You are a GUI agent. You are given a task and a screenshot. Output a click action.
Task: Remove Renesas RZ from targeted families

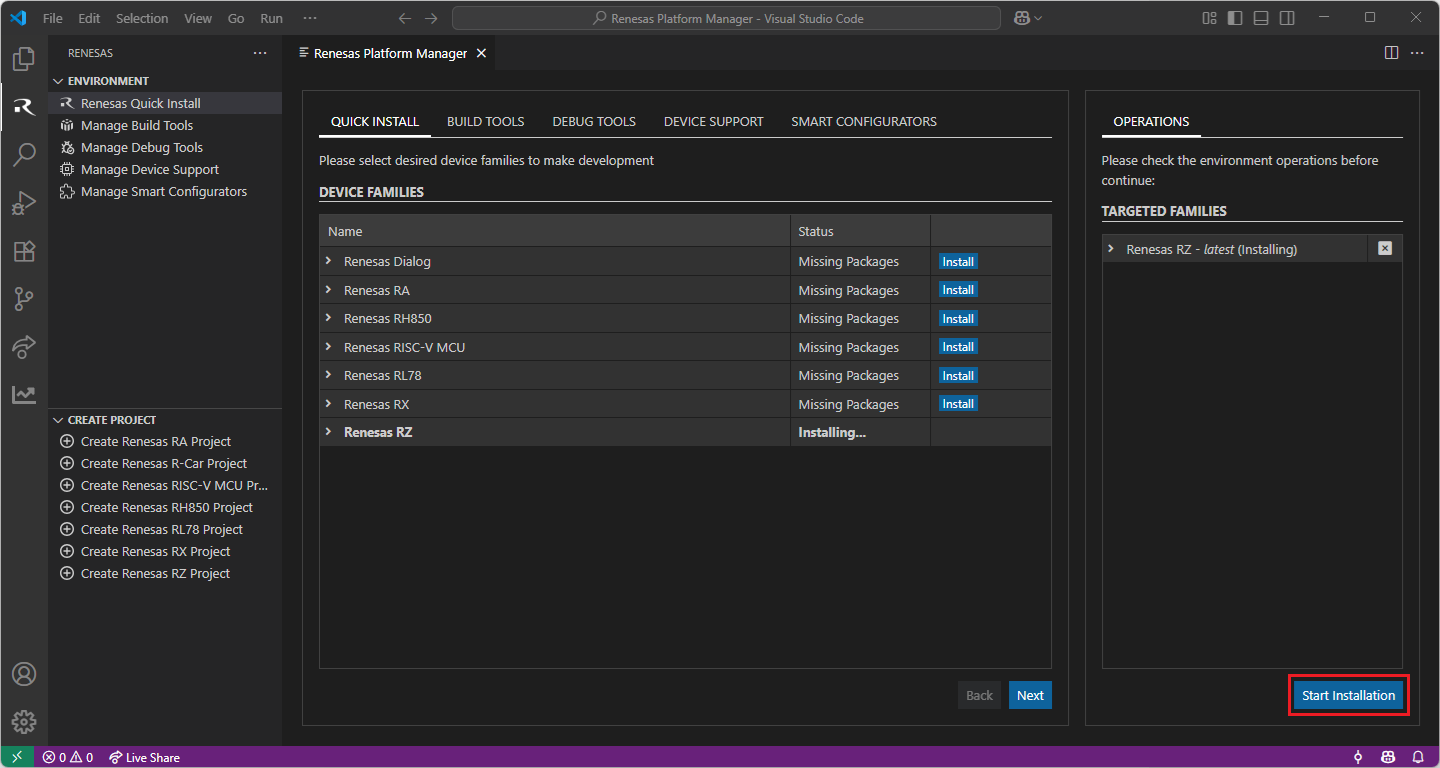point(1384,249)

==

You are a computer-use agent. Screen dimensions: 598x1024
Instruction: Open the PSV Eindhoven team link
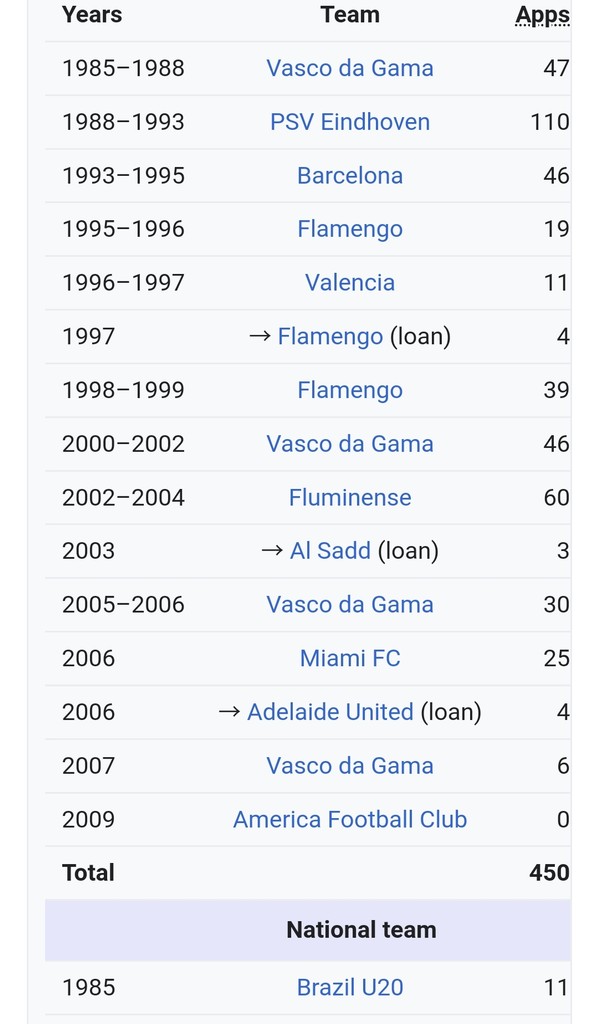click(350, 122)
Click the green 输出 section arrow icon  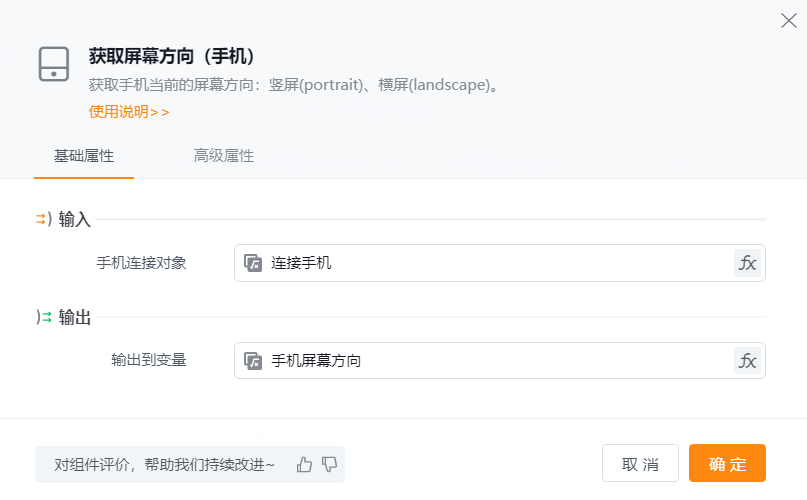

## Description of the task
Using the records above, list each line that includes "agent".

## Answer to this problem
You are a GUI agent. You are given a task and a screenshot. Output a click action.
You are a computer-use agent. Screen dimensions: 598x1024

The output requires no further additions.